Jules Verne (1828-1905)
Ills.: comicbookreligion.com

Deze korte doorloop van het verhaal geeft natuurlijk maar een uiterst schematische indruk van de inhoud waarbij de gebeurtenissen en de verwikkelingen tussen de personages vooral een kader vormen om de schatkamers van de zee te verkennen. Voordat we deze lofzang op de oceanen nader beschouwen wil ik graag kort ingaan op enkele andere punten die reliëf geven aan het epos van de zee. Het betreft met name de persoon van Nemo, de mythologische kant van het boek, de ideologische aspecten en de plaats van de verteller in de organisatie van het geheel.

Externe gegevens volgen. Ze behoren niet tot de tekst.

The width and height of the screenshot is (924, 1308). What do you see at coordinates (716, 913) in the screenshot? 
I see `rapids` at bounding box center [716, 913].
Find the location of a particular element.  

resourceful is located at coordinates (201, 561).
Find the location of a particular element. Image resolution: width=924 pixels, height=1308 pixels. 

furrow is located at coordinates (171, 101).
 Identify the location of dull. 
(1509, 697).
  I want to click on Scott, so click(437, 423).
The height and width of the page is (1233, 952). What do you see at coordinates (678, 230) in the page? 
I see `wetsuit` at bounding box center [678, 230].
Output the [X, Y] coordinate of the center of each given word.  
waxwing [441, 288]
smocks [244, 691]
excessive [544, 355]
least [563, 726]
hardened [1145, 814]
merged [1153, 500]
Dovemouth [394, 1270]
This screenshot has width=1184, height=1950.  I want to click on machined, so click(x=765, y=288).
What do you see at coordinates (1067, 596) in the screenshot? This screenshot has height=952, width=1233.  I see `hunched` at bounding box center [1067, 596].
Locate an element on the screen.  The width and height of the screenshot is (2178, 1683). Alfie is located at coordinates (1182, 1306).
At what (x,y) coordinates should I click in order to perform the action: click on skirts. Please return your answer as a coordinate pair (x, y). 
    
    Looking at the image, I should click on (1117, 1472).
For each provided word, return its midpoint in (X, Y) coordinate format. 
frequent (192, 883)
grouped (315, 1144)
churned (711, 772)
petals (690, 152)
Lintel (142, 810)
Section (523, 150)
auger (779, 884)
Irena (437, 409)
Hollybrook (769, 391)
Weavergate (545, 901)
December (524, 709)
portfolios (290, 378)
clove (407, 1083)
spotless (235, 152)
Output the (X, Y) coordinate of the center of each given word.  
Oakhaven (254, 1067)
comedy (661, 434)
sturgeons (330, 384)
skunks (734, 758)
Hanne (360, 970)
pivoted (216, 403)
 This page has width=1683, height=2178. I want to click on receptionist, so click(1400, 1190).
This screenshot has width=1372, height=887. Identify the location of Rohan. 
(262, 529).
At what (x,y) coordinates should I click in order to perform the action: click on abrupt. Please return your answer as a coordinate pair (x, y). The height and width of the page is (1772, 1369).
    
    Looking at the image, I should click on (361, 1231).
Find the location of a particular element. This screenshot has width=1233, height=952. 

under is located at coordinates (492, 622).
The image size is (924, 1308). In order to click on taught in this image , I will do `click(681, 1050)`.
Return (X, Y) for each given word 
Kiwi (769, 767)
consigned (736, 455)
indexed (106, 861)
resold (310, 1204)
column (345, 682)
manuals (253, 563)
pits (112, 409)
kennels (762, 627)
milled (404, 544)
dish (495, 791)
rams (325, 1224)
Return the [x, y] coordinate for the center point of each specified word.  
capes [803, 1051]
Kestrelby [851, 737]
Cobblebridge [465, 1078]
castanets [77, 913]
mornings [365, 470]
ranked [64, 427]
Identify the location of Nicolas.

Nemo is een indrukwekkende figuur van middelbare leeftijd die zich moeilijk laat benaderen. Het zal blijken dat hij nooit meer een voet aan land wil zetten omdat hij van oorsprong een Prins uit India is die door geweld van de koloniale overheersers vrouw en kind heeft verloren en wraak heeft gezworen. Hij behoudt echter een mysterieuze dimensie die hem boven de genoemde omstandigheden doet uitstijgen en er een mythologische figuur van maakt. In Het geheimzinnige eiland dat in zekere zin een vervolg is op 20.000 mijlen onder zee wordt Nemo een bijna goddelijke kracht die uiteindelijk in zijn eigen Hades afdaalt. Hij is op de hand van de onderdrukten op deze aarde (eind hoofdstuk II,3: “Tot mijn laatste ademtocht zal ik tot dat land [namelijk dat van de onderdrukten] behoren”), maar hij kan niet worden teruggebracht tot zo maar een vrijheidsstrijder. In Atlantis vergroeit hij als het ware met zijn omgeving (II,9): “hij leekt versteend in zijn zwijgende extase. Kwam deze vreemde man hier om de herinneringen uit de geschiedenis opnieuw te beleven en om het leven uit de oudheid opnieuw mee te maken?” Zou de auteur hem soms als een standbeeld uit legendarische tijden gebeiteld hebben? Een mythisch verleden omvademd door de golven van de zee. Dit verhaal heeft Nemo opgeschreven: het is een manuscript in meerdere talen, met “een resumé van [mijn] zijn studie over de zee”; het wordt in een mini-Nautilus gestopt en “zal terecht komen waar de golven het heen dragen” (II,19). Zijn gevoelens worden door Verne fabelachig uitvergroot zoals in de volgende bewering: “Het was geen gewone misantropie die kapitein Nemo en zijn bemanning had opgesloten in het binnenste van de Nautilus, maar een monsterachtige of anders sublieme haat die de tijd niet kon verzachten.” (II,21) ‘Subliem’ is de term bij uitstek die de kunstenaar verbindt met de wereld van het bovennatuurlijke: Nemo is Vernes leidsman in het rijk der hogere krachten. Daarom ook zullen de laatste beelden van Nemo een goddelijke dimensie krijgen; hij wordt dan een ware zeegodheid. In het voorlaatste hoofdstuk lezen we hoe hij voor het geestesoog van Arronax ontzaglijk groot wordt: “Hij was mijn gelijke niet meer; hij was de man der wateren, het genie van de zee”. ‘Genie’ completeert in het romantisch-profetisch vocabulaire het sublieme van de kunst. En terwijl de Nautilus wordt opgeslokt door de “Navel van de Oceaan”, verschijnt Nemo voor het laatst “glijdend meer dan lopend, als een spookverschijning”.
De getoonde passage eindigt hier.